**Text section**
## begin

- The White Crow
- Directed by: Ralph Fiennes
- Written by: David Hare
- Starring: Oleg Ivenko, Adèle Exarchopoulos and Ralph Fiennes
- Classification: 14A; 127 minutes
Rudolf Nureyev’s most famous partner, the English ballerina Margot Fonteyn, knew that dance was hard to talk about. Allegedly, when asked by a journalist to give some postshow remarks on her performance, she summarily shut him down: “I explained it when I danced it.”
Fonteyn recognized that language was a counterintuitive way to engage with an art form defined by its physicality and muteness. If director Ralph Fiennes and playwright David Hare saw this ineffability as an interesting challenge when they set about creating The White Crow, a biopic of Nureyev, one of the most important dancers of the 20th-century, I wished they’d experimented a little more. Midway through the film, Nureyev’s most influential ballet teacher, Aleksandr Pushkin (played by a Russian-speaking Fiennes), has a short monologue about the true meaning of ballet. It isn’t technique – the height of a dancer’s jumps or the number of turns he’s able to perform sequentially. It’s about “story.”
It seems odd that the thoughtful, quick-witted and naturally recalcitrant Nureyev didn’t push back with a few questions. Isn’t “story” something of an empty platitude routinely offered up as the point of art? How does that distinguish dance from literature, opera, film or theatre? Aren’t stories best suited for children?
This anticlimactic bit of wisdom could epitomize why it’s so hard to make art about other art forms – if evoking ballet’s majesty was, in fact, among Fiennes and Hare’s objectives. Maybe they were drawn to parallels between Nikita Khrushchev’s USSR and Vladimir Putin’s Russia, with an eye toward the predicament of the oppressed artist. (A curious real-life reference that bears some untangling is that dancer Sergei Polunin is cast as Nureyev’s roommate – he’s the ardent Putin supporter, recently fired from the Paris Opera Ballet for sexist and anti-gay slurs on Instagram). Or maybe Fiennes was just looking for a good excuse to learn Russian. (To my non-Slavic ear, he’s done remarkably well).
These maybes would be immaterial in a more artistically rewarding film, but they loom large in The White Crow, Fiennes’s third directorial effort. It’s a perplexing movie, the kind of adaptation that’s easy to damn with faint praise; it’s effective, coherent and watchable. There’s plenty to enjoy looking at, from scenes of dancers clad in 1960s evening wear sipping from coupe glasses at the Palais Garnier to shots of the Seine’s riverbank at nightfall. If Fiennes and Hare had been tasked with telling the story of Nureyev’s early life in an accessible and comprehensive way, free of ambitious aesthetic liberties or cinematic innovation – a sort of protracted Heritage Minute of the dancer’s 1961 defection – I would give them a high grade.

## end

**Task instructions**
1 - Could you quote the review of The White Crow from "This anticlimactic bit" up to and including "done remarkably well)."?
2 - Can you continue the review of The White Crow from the point where it stops?

**Given material**
## begin

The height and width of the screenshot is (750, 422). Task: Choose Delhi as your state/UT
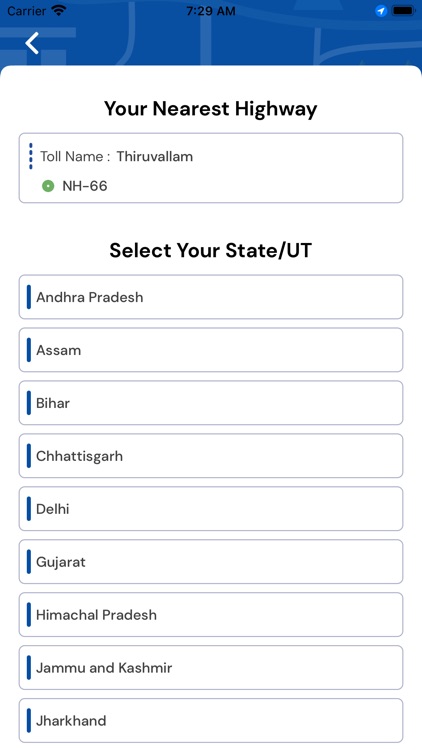(211, 508)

## end

**Expected answers**
1 -
This anticlimactic bit of wisdom could epitomize why it’s so hard to make art about other art forms – if evoking ballet’s majesty was, in fact, among Fiennes and Hare’s objectives. Maybe they were drawn to parallels between Nikita Khrushchev’s USSR and Vladimir Putin’s Russia, with an eye toward the predicament of the oppressed artist. (A curious real-life reference that bears some untangling is that dancer Sergei Polunin is cast as Nureyev’s roommate – he’s the ardent Putin supporter, recently fired from the Paris Opera Ballet for sexist and anti-gay slurs on Instagram). Or maybe Fiennes was just looking for a good excuse to learn Russian. (To my non-Slavic ear, he’s done remarkably well).

2 -
Based on Julie Kavanaugh’s 2007 biography, the film relays the first 23 years of Nureyev’s life, from his birth on the Trans-Siberian Railway to his dramatic defection at the Paris airport. Fiennes found a Nureyev-lookalike for the main character, Ukrainian ballet dancer Oleg Ivenko, who is both powerful and understated in his first acting role. Nureyev had a reputation for his fervent work ethic – he started ballet quite late, at age 11, and when he arrived at Leningrad at the age of 17, he had a lot of catching-up to do quickly. Ivenko is great at depicting the sweat and blood that defines practice. Some lovely studio scenes – the men in crisp white T-shirts and black tights – capture the discipline, elegance, deference and virtuosity so distinctive to ballet culture.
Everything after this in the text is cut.